It should be noted that any citizen is allowed to do so, including with quadcopters. Each time the police us arguing to forbid citizen to use quadcopters to record a demonstration, they are working against their own possibility to use drones.
So far, they can't eat and have the cake at the same time,
Police eats and keeps cakes all the time because they are allowed to use guns and violence much wider than any regular person. Almost every time when a cop is "unnecessarily" brutal, he gets away with it while non-cop for the same action would serve a jail time. Just check the news.
After all, the whole government idea is a double standard. Some people can be legally violent, while others must obey.

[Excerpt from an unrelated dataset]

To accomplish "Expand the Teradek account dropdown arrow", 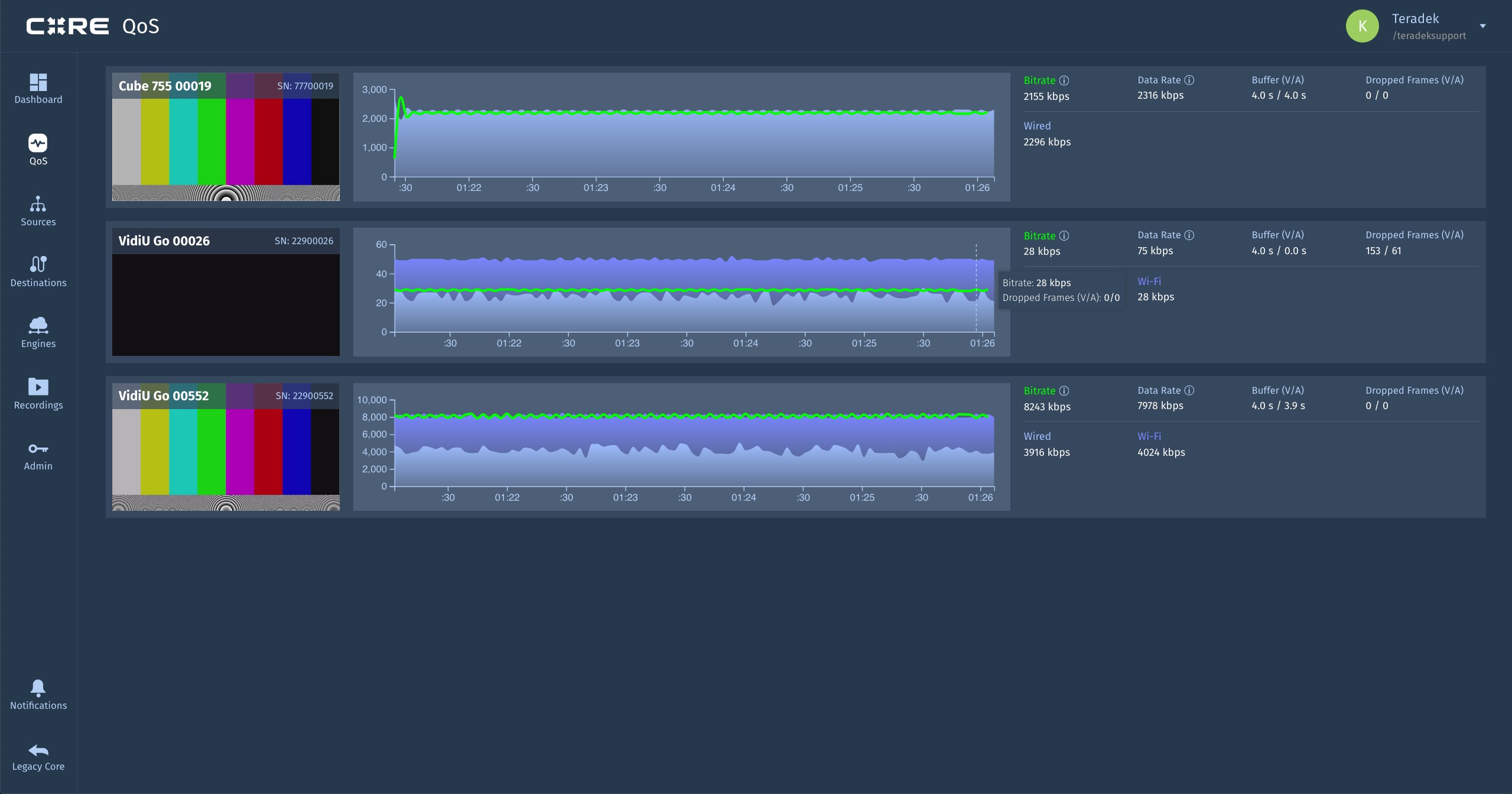I will 1482,26.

While I would normally agree with you, the cited supreme case above stated that: However, the Court stopped short of allowing all aerial inspections of private property, noting that it was "of obvious importance" that a private citizen could have legally flown in the same airspace. Any member of the public could legally have been flying over Riley's property in a helicopter at the altitude of 400 feet and could have observed Riley's greenhouse. The police officer did no more.
As such, the Police can't eat and keep cake in this case, except if congress changes the law. The supreme court case is quite clear.

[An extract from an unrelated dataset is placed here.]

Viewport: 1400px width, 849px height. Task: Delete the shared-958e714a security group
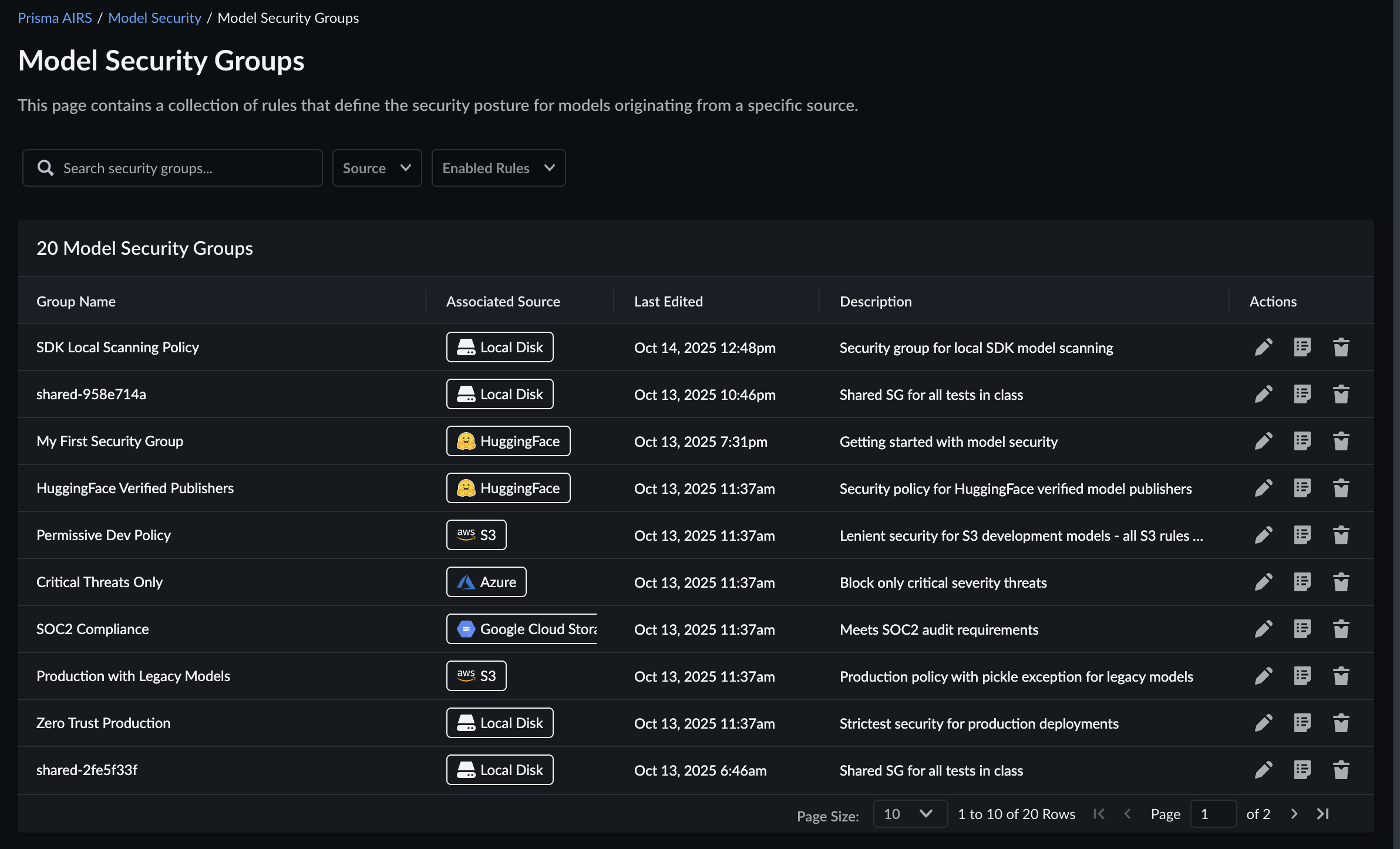1341,394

> After all, the whole government idea is a double standard. Some people can be legally violent, while others must obey.
To be fair, the original idea is that some people are legally violent on behalf of the rest. Any implementation is thus plagued with principal agent and quorum problems. As the system precesses, it becomes an autonomous entity working to keep up an illusion of subservience lest we stop feeding it.

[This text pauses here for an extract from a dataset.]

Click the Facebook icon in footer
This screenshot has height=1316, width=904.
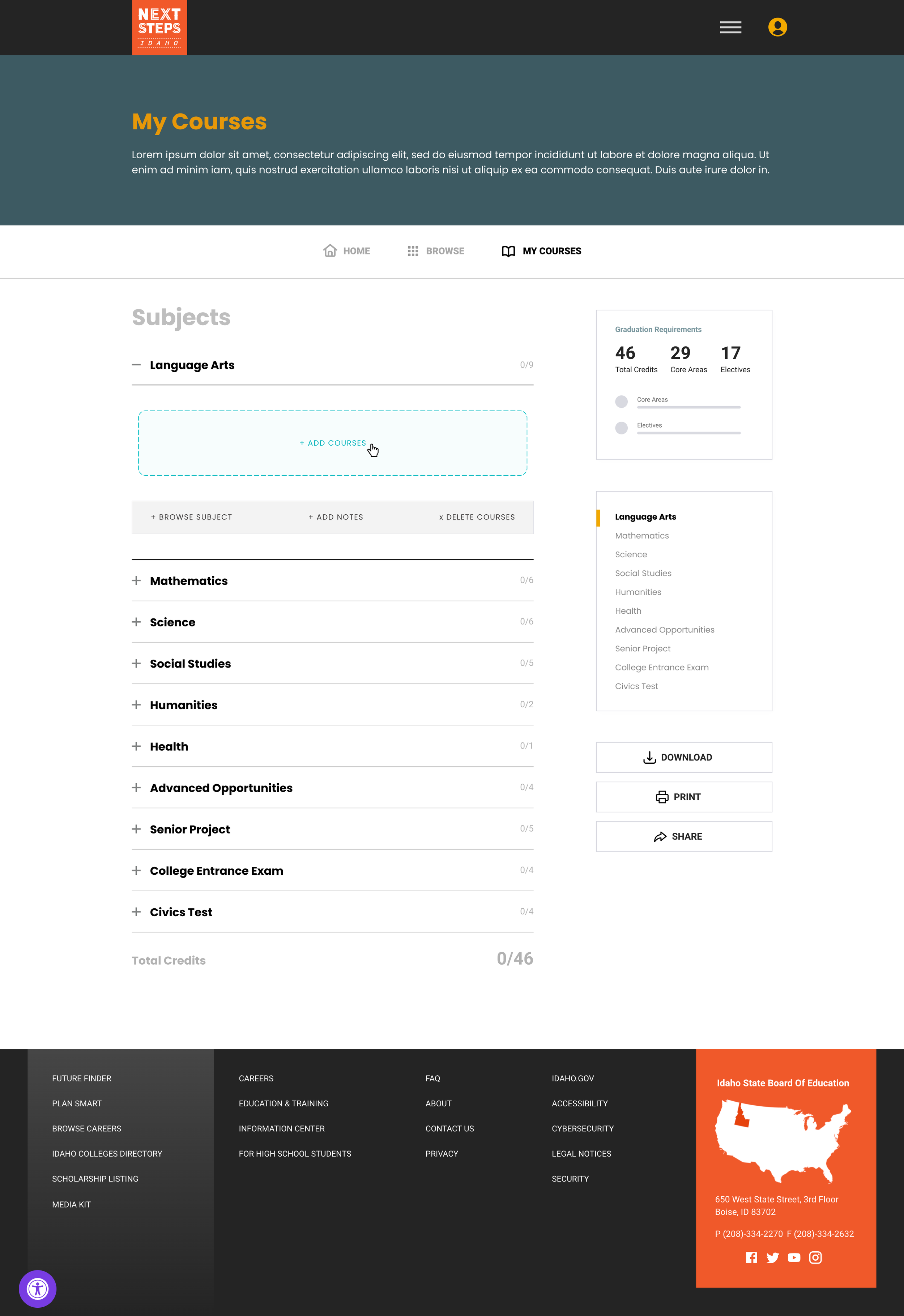click(x=751, y=1258)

We allow the police to use violence that is not allowed for ordinary citizens. The doesn't mean the police have authority to do whatever they want.
Yes sometimes police officers will drag somebody into the back of a van and beat the shit out of them for no reason other than their own sadistic amusement, and yes police generally get away with it, but it's not something they are legally allowed to do. The problem is not to do with trite libertarian buzzwords like 'government monopoly on violence'. The problem is a culture of violence within the police, and a culture of closing ranks and not 'snitching', together with a court system that tends to take police officers at their word. Additionally in most of these cases you have a 'police investigating the police' situation, if it even gets that far.
There is also a wider social indifference towards certain section of society which means many people just don't care about the police 'cracking skulls' to put certain groups 'back in their place'. For examples go look at the comments on Fox articles in relation to Occupy protests or cases of police violence against minorities.
It really comes down to people in positions of power getting away with things that less powerful people wouldn't get away with, and that extends to groups other than just the police; the rich and well connected can get away with plenty of crimes that the ordinary person would get locked away for.
You can make a decent argument that giving people as much power over others as we give police (or other people in similar situations like prison guards) will inevitably lead to them abusing that power[1]. That is an argument for stronger oversight and regulation of police forces, not privately funded militias with no regulation at all, which seems to be what the 'government have a monopoly on violence' crowd desire.